Close up of Windows Hello on a PC.
Image used with permission by copyright holder
Windows Hello, introduced as part of Windows 10, is a great way to secure your PC with biometrics, but purchasing the necessary hardware to take advantage of its functionality can be expensive. However, Japanese manufacturer Mouse Computers offers a camera that can do the job without breaking the bank.

The company is fielding the Mouse facial recognition camera for Windows Hello, a cost-effective peripheral that is available on Amazon. The camera only costs $70, which is substantially cheaper than other devices that offer the same support for logging in via a facial scan.

Windows Hello allows users to log into their PC using biometric credentials, eliminating the need for a conventional password. The functionality supports fingerprint scanning, but in this case, a small camera would be attached to the monitor in order to carry out a scan of the user’s facial features.

Mouse’s camera apparently supports all the same features as Microsoft’s proprietary Windows Hello camera, according to a report from MS Power User. This includes one-second hands-free login, support for multiple users logging into the same system, and the ability to distinguish between a real user and a photograph of their face.

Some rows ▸
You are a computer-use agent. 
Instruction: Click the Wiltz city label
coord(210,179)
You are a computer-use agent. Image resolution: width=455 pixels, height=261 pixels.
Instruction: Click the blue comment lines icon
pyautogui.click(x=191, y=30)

OBJECTIVE ▸
Quote the Windows Hello camera article word for word, starting at "Mouse’s camera apparently" and ending at "of their face.". Rely only on the Windows Hello camera article when working with these rows.

RESPONSE TO THIS TASK ▸
Mouse’s camera apparently supports all the same features as Microsoft’s proprietary Windows Hello camera, according to a report from MS Power User. This includes one-second hands-free login, support for multiple users logging into the same system, and the ability to distinguish between a real user and a photograph of their face.